Aturan dalam sejarah perang Baratayudha ini sayangnya walaupun telah disepakati, tetap saja
dilanggar oleh kedua belah pihak. Awal sejarah perang Baratayudha adalah dengan
pengangkatan pimpinan perang dari kedua pihak. Drestadyumna adalah panglima perang
Pandawa, dan mereka mendapatkan sekutu dari seluruh kerajaan di India Utara. Sedangkan
Bhisma didaulat sebagai panglima perang Kurawa. Bisma setuju dengan harapan bahwa ia
dapat turut melindungi para Pandawa dengan cara tersebut. Pandawa yang memiliki jumlah
pasukan lebih kecil membentuk Formasi Bajra yang memungkinkan pasukan kecil
menyerang pasukan yang lebih besar. Sedangkan Kurawa memiliki sebelas divisi.

Akhir Perang Bharatayudha

Kemenangan dan kekalahan silih berganti dialami oleh Pandawa dan Kurawa selama hari –
hari pertempuran Baratayudha tersebut sampai pada hari kesepuluh ketika Pandawa
menyusun strategi baru untuk mengalahkan Bisma. Srikandi ditempatkan di kereta Arjuna,
dan Arjuna akan menyerang Bisma dari belakangnya. Srikandi adalah seorang wanita yang
berubah menjadi pria, karena itu ia digunakan sebagai tameng karena Bisma akan merasa
segan untuk menyerangnya. Selain itu Srikandi juga merupakan reinkarnasi Dewi Amba,
wanita yang meninggal karena disakiti oleh Bisma dan telah bersumpah akan terlahir kembali
sebagai pembunuh Bisma.

Ketika melihat Srikandi, Bisma menyadari bahwa akhirnya sudah dekat dan tidak
memberikan perlawanan berarti. Arjuna memanfaatkan hal itu dengan meluncurkan anak –
anak panah yang menembus zirah Bisma hingga ke dagingnya. Bisma mampu bertahan hidup
dengan ratusan panah yang menancap ke tubuhnya karena ia diberi anugerah untuk
menentukan waktu kematiannya sendiri sehingga ia masih sempat memberi wejangan ke para
cucunya yang berperang hingga menyaksikan kekalahan Kurawa.
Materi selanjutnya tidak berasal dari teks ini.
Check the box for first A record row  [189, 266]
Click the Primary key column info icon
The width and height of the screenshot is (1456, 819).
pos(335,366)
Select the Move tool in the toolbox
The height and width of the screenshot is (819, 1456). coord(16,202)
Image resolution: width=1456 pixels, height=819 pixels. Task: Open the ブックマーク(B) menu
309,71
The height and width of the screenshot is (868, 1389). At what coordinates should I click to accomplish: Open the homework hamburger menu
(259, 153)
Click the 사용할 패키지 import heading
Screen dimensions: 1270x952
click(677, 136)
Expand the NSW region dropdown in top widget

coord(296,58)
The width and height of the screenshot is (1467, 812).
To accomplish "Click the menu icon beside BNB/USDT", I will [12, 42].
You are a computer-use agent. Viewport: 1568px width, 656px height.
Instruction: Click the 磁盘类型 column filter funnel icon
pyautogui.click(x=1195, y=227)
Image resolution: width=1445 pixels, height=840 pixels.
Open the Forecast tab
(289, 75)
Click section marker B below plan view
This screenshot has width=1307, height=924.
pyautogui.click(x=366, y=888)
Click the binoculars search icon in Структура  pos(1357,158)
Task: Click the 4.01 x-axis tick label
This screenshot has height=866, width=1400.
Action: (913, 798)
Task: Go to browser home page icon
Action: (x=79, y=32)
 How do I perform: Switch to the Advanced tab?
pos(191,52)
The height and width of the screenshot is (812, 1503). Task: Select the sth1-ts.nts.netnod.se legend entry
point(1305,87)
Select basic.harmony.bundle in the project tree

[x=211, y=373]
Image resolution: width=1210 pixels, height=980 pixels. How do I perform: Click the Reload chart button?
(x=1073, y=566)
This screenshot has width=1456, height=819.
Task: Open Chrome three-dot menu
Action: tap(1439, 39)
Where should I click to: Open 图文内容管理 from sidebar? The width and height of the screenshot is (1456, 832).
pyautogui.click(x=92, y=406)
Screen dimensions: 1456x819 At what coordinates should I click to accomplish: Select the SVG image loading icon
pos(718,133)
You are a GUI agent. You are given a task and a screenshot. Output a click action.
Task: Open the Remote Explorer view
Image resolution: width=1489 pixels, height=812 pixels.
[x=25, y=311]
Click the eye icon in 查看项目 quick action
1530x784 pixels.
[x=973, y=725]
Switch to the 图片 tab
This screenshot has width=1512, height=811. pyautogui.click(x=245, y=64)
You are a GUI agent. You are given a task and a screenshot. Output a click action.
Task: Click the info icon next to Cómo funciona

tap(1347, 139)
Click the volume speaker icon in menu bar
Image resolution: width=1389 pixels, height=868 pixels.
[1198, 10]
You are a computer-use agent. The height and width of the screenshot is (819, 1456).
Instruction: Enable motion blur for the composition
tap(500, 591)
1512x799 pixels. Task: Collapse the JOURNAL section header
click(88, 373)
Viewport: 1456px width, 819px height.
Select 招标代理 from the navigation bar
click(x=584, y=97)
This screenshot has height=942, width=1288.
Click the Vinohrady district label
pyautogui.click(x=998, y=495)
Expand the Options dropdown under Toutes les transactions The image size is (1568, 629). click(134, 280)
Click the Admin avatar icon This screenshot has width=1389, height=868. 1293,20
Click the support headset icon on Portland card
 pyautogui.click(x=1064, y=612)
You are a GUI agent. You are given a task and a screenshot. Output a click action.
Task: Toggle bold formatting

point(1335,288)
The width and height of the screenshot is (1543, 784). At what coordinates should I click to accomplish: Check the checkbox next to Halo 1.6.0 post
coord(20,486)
Hampir semua prajurit dari kedua belah pihak tewas, dari pihak Pandawa hanya ada tujuh
senopati yang bertahan hidup diantaranya kelima Pandawa, Yuyutsu, dan Satyaki. Sedangkan
dari pihak Kurawa, hanya tersisa tiga senopati yang hidup yaitu Aswatama, Krepa, dan
Kertawarma. Yudhistira pada akhirnya dinobatkan sebagai Raja Hastinapura dan setelah
beberapa lama menyerahkan tahta kepada Parikesit, cucu Arjuna. Ia bersama para Pandawa
dan Drupadi  melakukan perjalanan spiritual dan mendaki gunung Himalaya sebagai tujuan
akhir dari perjalanan mereka. Drupadi dan keempat Pandawa lainnya meninggal dalam
perjalanan tersebut hingga tersisa Yudhistira yang berhasil mencapai puncak, kemudian
dianugerahkan masuk surga oleh Dewa Dharma.